Work instructions: Return every line from the records below in which the word "computer" is found.

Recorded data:
··········

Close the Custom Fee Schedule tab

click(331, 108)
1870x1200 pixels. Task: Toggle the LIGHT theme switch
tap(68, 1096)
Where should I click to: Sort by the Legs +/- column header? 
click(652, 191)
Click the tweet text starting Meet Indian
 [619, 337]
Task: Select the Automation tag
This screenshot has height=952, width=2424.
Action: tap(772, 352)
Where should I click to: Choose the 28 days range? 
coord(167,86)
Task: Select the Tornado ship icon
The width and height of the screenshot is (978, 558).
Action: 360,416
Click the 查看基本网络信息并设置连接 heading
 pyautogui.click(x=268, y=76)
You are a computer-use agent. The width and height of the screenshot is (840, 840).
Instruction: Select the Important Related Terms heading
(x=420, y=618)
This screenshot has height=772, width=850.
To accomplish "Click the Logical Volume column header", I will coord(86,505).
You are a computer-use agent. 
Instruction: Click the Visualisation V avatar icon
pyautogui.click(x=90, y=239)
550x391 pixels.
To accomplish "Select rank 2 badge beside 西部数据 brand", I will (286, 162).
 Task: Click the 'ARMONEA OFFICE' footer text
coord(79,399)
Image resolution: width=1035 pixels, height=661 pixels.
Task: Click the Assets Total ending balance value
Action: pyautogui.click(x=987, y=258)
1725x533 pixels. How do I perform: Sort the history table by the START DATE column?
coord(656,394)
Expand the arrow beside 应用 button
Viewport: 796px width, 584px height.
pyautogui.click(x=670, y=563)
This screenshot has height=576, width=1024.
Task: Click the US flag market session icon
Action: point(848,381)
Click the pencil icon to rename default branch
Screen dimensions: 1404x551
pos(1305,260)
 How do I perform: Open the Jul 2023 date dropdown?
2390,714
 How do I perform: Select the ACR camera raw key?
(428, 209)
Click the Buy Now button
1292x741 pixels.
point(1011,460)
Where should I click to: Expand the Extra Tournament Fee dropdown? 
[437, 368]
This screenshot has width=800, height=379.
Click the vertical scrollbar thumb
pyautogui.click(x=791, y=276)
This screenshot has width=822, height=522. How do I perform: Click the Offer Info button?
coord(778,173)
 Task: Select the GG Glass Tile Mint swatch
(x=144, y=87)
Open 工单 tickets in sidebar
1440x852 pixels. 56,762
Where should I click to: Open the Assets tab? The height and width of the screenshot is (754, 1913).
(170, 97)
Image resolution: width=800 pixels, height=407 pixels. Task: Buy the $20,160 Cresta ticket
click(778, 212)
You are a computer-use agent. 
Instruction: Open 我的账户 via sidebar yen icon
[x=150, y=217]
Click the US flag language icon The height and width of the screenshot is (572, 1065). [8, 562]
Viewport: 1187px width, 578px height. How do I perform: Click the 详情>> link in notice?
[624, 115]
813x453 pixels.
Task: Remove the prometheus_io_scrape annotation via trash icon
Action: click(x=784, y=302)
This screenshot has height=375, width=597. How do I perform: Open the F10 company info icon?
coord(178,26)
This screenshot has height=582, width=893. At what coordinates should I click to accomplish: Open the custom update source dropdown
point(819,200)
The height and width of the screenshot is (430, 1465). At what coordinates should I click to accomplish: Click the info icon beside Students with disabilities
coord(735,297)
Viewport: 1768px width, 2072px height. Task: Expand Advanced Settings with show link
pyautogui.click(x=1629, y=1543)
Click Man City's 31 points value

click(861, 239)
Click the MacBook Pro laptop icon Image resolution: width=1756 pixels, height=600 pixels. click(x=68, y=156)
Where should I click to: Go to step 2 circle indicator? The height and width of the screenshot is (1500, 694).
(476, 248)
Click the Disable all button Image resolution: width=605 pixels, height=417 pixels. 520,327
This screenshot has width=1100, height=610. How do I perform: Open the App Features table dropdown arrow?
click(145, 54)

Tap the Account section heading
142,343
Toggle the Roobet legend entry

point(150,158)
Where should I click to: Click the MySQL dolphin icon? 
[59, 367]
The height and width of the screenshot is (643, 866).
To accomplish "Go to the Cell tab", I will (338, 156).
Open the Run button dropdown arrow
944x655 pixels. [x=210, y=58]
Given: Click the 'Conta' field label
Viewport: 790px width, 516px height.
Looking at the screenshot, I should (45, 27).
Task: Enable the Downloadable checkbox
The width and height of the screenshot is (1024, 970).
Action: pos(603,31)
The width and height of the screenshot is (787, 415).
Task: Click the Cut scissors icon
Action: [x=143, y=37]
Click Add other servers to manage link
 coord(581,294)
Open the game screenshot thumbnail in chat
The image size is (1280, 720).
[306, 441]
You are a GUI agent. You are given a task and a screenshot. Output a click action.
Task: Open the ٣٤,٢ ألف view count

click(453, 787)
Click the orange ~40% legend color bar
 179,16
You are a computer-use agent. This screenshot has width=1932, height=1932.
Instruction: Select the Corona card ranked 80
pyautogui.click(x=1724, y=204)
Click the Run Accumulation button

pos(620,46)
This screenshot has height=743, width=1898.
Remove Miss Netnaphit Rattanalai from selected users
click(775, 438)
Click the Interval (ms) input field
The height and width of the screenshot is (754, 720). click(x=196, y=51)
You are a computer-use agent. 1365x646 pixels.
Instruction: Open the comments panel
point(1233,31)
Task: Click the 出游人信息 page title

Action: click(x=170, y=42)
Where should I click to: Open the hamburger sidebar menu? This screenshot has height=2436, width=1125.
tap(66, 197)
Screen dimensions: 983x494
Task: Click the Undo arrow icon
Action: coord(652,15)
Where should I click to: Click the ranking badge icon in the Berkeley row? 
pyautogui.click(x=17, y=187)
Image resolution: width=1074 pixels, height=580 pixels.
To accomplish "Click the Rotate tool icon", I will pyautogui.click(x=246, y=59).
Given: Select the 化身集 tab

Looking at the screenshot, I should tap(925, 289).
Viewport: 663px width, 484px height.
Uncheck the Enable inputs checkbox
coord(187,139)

··········

Solution for this task:
You are a computer-use agent. The width and height of the screenshot is (840, 840).
You are a computer-use agent. 
You are a computer-use agent. 
You are a computer-use agent. This screenshot has width=1932, height=1932.
You are a computer-use agent. 1365x646 pixels.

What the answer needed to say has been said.